Some of those things are going to relate to mistakes I've read in books. Some of them might not relate to things specifically Texan, but more to generic small towns. A lot of them are going to relate to Texas geography. This will have relevance for those who write historical fiction set in Texas, as well as contemporary novels. Other posts will have to do with how things are run today in Texas, from politics to schools (which is pretty much more politics).
Just who do I think I am, you might be asking, to think I have the right to be writing these articles? It is true that I was not born in Texas. But my parents are both native Texans--my dad born in San Antonio and my mother in Crystal City (spinach capital of the US, complete with a statue of Popeye)--and my dad was in the Air Force when I was born, serving out his commitment to the country for helping him get his degree at Baylor University in Waco, Texas. I was a year old when we came back to Texas, and have lived here most of the time since.
More importantly, I've lived in Texas all of my adult life. I graduated from Baylor myself, where I met and married my fella, and we've been in Texas ever since. Most of our relatives live in various parts of Texas (I have a sister who lives in Idaho, but she's the only weird one--oh, and the daughter in Georgia. But that's all, till you get to cousins and nephews, and really, do they count? (Well, yes, but even then, there's not many out of state.)).
We raised our kids in Texas. The fella and I both attended 5A high schools in Arlington and Houston, respectively, and our children attended 3A and 1A schools. (More about the "As" in a later post.) The only part of Texas I haven't traveled to visit relatives is El Paso. Which is really more like New Mexico, and I've been there--though mostly in the northern parts. Believe me, I know Texas. So I'm going to do my best to assist all those writers out there who may not be quite so familiar with it.
I'm going to start with basic geography and move from there into schools and government, but if you have a question about a particular thing, ask and I'll put up a blog about it.
And I'm going to finish up this blog with a little basic geography.
First, Texas is big. Yes, it's a cliche, but it's one of those things that are cliches because it's true. The thing is, there are a lot of big cities in Texas. There is no other state in the USA with as many cities as large as those in Texas--I'm talking 500,000-plus in the Metropolitan Statistical Area (city & suburbs)--and most Texans live in those large cities.

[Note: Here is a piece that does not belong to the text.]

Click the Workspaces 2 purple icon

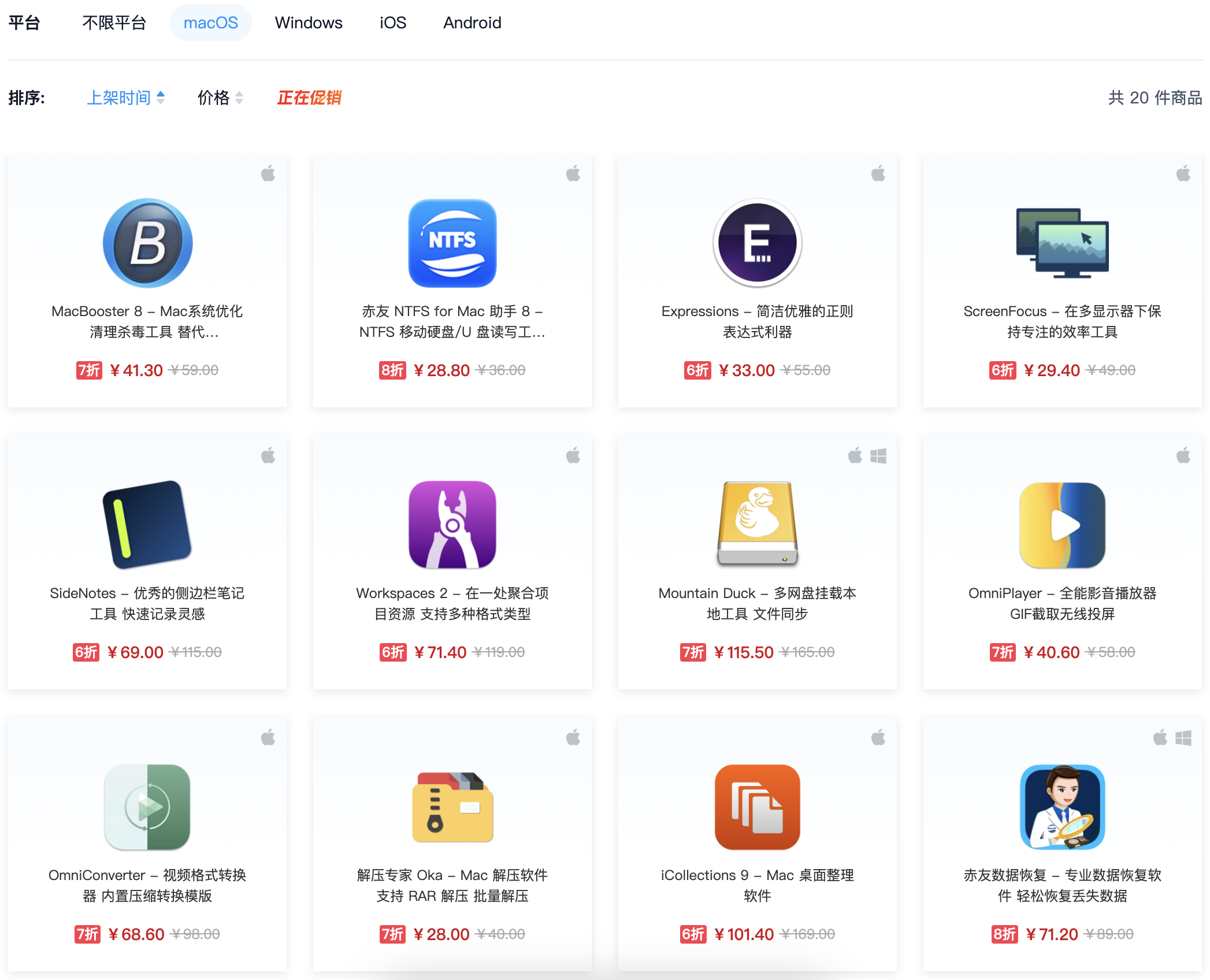(452, 525)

Most states have two cities this size, at most. California has three or four (is Sacramento that big?)(No, but San Jose is. So California has four). Texas has six: Houston, Dallas, San Antonio, Fort Worth, Austin and El Paso. (I don't know if that's in order, but I do know that Houston is the biggest of the six. It's No. 4 in the country, after New York, Los Angeles and a couple of others. (I know, I know))
Update: According to the February 2013 issue of Texas Monthly, the order in size of the Big Six is: Houston (2,145,933+), San Antonio (1,359,730+), Dallas (1,223,478+), Austin (820,601+), Fort Worth (780,758+), and El Paso (665,577+). The February issue was all about the big cities. Hmm. Even added together, Dallas and Fort Worth (which are 30 miles apart) do not equal Houston's population. And really, the cities are so different, you can't count them together. It would be as wrong as considering Minneapolis and St. Paul the same city. Only more so. End of Update.
Update again: According to the fella--and I checked, so he's right--those numbers speak to the population within the city limits alone. The metro areas of those cities are much larger. Just so you know... End of new update.
After the Big Six, there are a lot of cities in the 200,000 population range. That's as big as Pittsburgh, PA or Buffalo, NY. Those cities include Waco, Corpus Christi, Amarillo (Yes.), Lubbock, Wichita Falls, Midland and Odessa if you count them together, and maybe Beaumont, Laredo and Abilene. It's pretty hard to get anyplace in Texas without being reasonably close to a good-sized city.
And, if you'll take a gander at that top image, you might notice all those "regions" of Texas. They're pretty different from each other. I've lived in three of them and had relatives living in all the rest. Just think about that for a while, and I'll get back with another post about distance and geography by next Monday, if not before.
Remember, if you have questions, ask, and I'll do my best to answer them. I'll even look stuff up to have the exact answer and not just pop off from the top of my head.